Passage —
— start —

We typically do not announce a transaction until after we have executed a definitive agreement. In certain cases, in order to protect our business interests or for other reasons, we may defer public announcement of a transaction until closing or a later date. Past experience has demonstrated that discussions and negotiations regarding a potential transaction can advance or terminate in a short period of time. Moreover, the closing of any transaction for which we have entered into a definitive agreement may be subject to customary and other closing conditions, which may not ultimately be satisfied or waived. Accordingly, we can give no assurance that our current or future efforts with respect to any such transactions will be successful, and we can provide no assurance that our financial expectations with respect to such transactions will ultimately be realized. See Item 1A. "Risk Factors-Risks Related to Our Business-Acquisitions and divestitures involve risks that may adversely affect our business."
Index to Financial Statements
Related Party Promissory Notes
In February 2025 and July 2024, promissory notes with a face value of CAD$473 million (approximately $330 million) and CAD$865 million (approximately $629 million), respectively, were issued by and among us and certain Plains entities. The cash outflow associated with our investment in promissory notes issued by PAGP to us has an equal and offsetting cash inflow associated with proceeds from the issuance by our consolidated subsidiary of promissory notes to PAGP for the same face value amount, which is included as a component of financing activities. See Note 17 to our Consolidated Financial Statements for additional information on our related party promissory notes.
Pending Sale of Canadian NGL Business
On June 17, 2025, we entered into a definitive SPA with Keyera, pursuant to which Keyera agreed to acquire all of the issued and outstanding shares of PMC ULC, our wholly-owned subsidiary that owns substantially all of the Canadian NGL Business. This transaction is expected to close around the end of the first quarter of 2026, subject to the satisfaction or waiver of customary closing conditions, including receipt of regulatory approvals. We expect to receive net proceeds from the sale of approximately $3.2 billion, after taxes, expenses and a potential special one-time distribution that is subject to approval by the board of directors of PAGP GP. Any proceeds from the pending sale of the Canadian NGL Business will be used to reduce leverage. See Note 1 to our Consolidated Financial Statements for additional information regarding the pending sale of the Canadian NGL Business.

— end —

[Entries on finding words and elements]
— start —

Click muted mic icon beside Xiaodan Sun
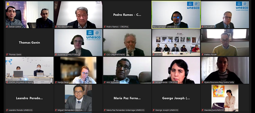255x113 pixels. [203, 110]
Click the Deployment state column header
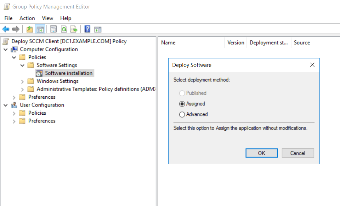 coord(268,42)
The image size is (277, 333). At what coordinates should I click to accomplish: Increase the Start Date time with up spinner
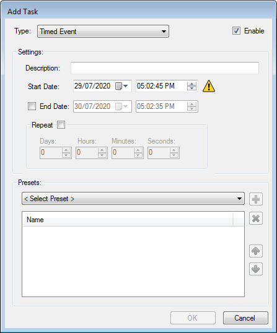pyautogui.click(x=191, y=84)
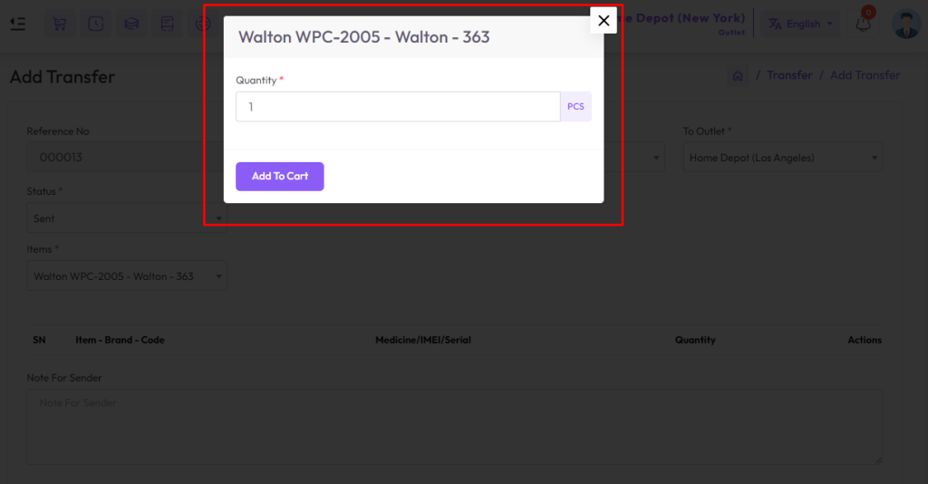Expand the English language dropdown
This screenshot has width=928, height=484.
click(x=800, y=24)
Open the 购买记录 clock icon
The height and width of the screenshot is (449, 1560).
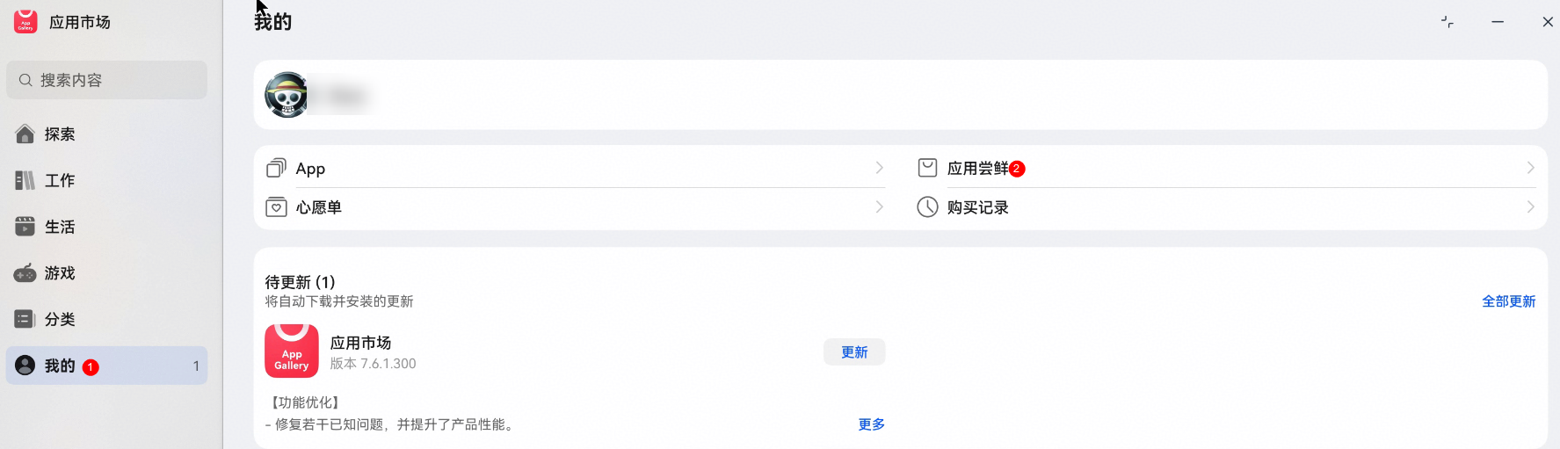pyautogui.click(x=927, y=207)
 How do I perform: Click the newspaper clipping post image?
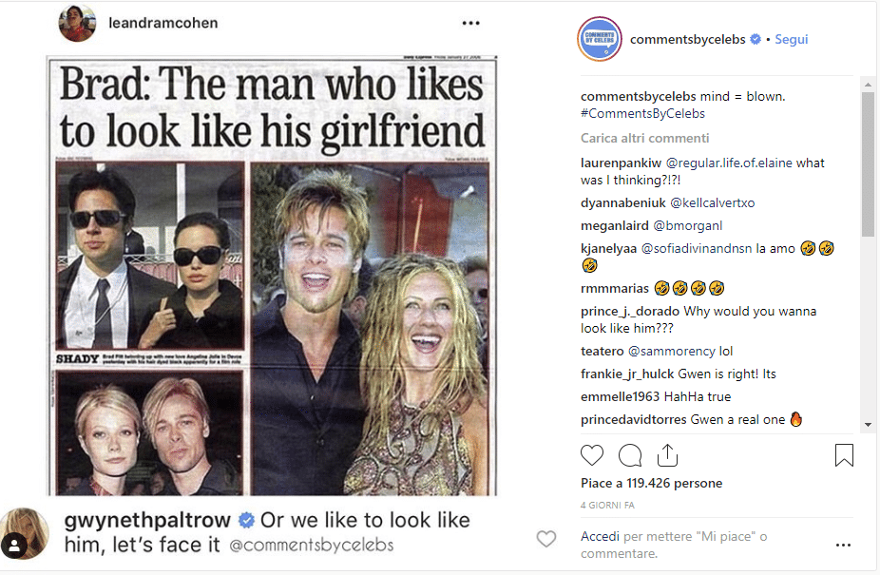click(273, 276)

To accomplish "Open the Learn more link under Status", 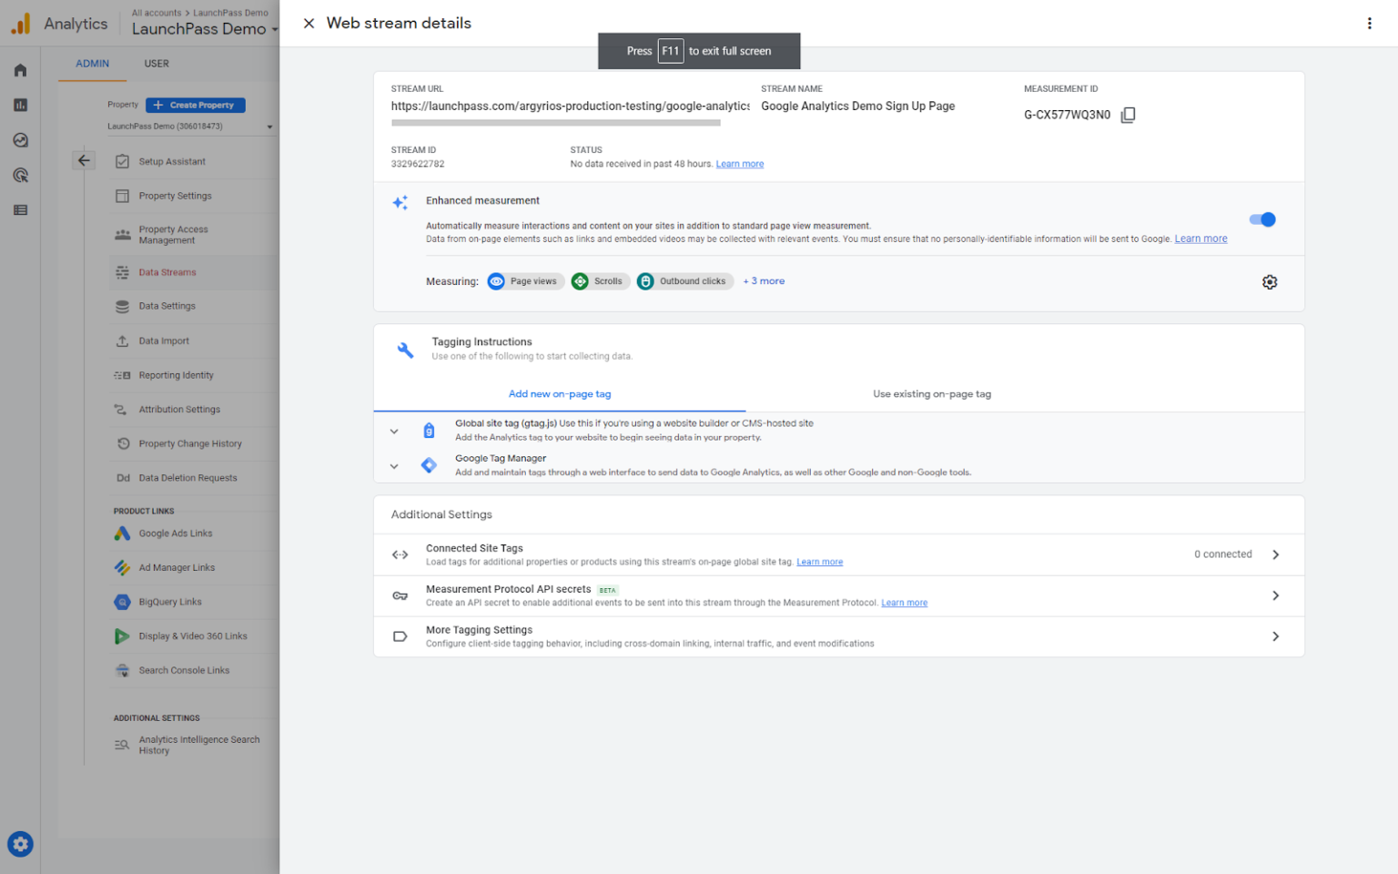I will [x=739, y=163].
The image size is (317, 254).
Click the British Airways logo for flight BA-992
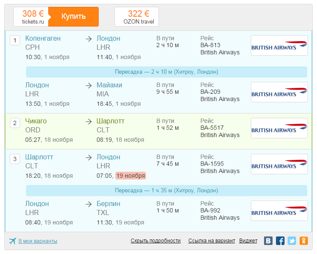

— end —

Requirements —
1. Translate this sentence from the filing excerpt into Spanish: "Any proceeds from the pending sale of the Canadian NGL Business will be used to reduce leverage."
2. Extend the filing excerpt with a further passage that picks up after its final sentence.
The entries have no connection to the filing excerpt.

Exercise answers —
1. Cualquier ingreso procedente de la venta pendiente del Canadian NGL Business se destinará a reducir el apalancamiento.

2.
Financing Activities
Our financing activities primarily relate to funding investment capital projects, acquisitions and refinancing of our debt maturities, as well as short-term working capital (including borrowings for NYMEX and ICE margin deposits) and hedged inventory borrowings related to our NGL business and contango market activities, and the payment of distributions to our unitholders and noncontrolling interests.
Borrowings and Repayments Under Credit Agreements and Term Loans
During the year ended December 31, 2025, we had net borrowings under our commercial paper program of $577 million. The net borrowings resulted primarily from funding needs for EPIC acquisition. See Note 8 to our Consolidated Financial Statements for additional information regarding this acquisition.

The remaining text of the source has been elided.